Abstract

A new research platform, the Air Traffic Monotonic Lagrangian Grid, has been developed to serve as a simulation tool for easy and fast testing of various air traffic system concepts. The underlying algorithm is the Monotonic Lagrangian Grid, which is a fast nearest-neighbors interaction algorithm used for sorting and tracking many moving and interacting objects. The nodes of the Monotonic Lagrangian Grid represent the locations of individual aircraft, and the grid moves at each time step as the aircraft move. The model is used to simulate a 24 h period of air traffic flow in the National Airspace System, during which there are 41,594 flights, and this requires only 79 s of wall-clock time on a single processor of a 1.3 GHz Altix.

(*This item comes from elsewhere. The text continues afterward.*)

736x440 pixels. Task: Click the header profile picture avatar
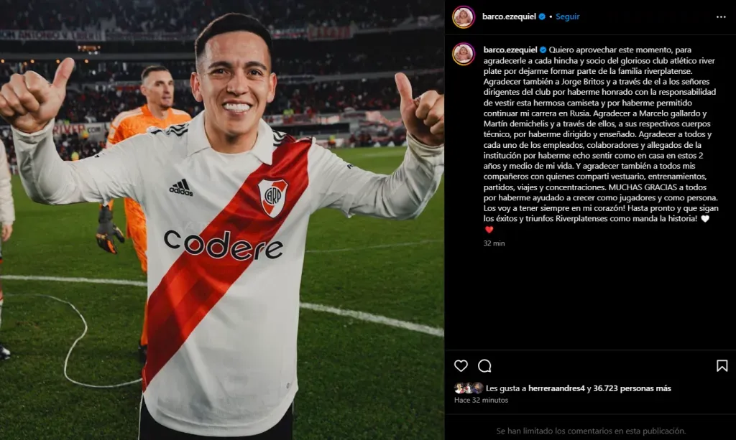point(464,17)
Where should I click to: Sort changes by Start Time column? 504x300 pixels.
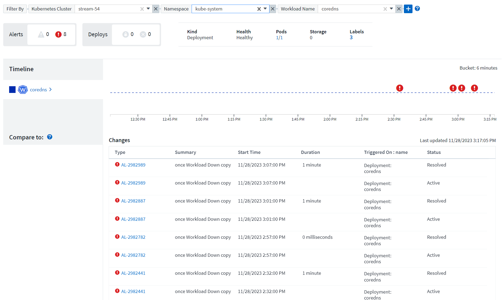(249, 152)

An analysis is presented of the number of nearest-neighbor nodes that must be checked to ensure adequate separation among aircraft. An investigation of the effect of removing waypoints from aircraft trajectories indicates that this may result in a significant reduction in total flight time. Finally, the model is compared with the traditional Latitude—Longitude grid approach, in which the airspace volume is partitioned into fixed stationary grid cells. Results of the comparison indicate that the main advantage of the Monotonic Lagrangian Grid method is that it is a general sorting algorithm that can sort on multiple properties, providing more computational efficiency.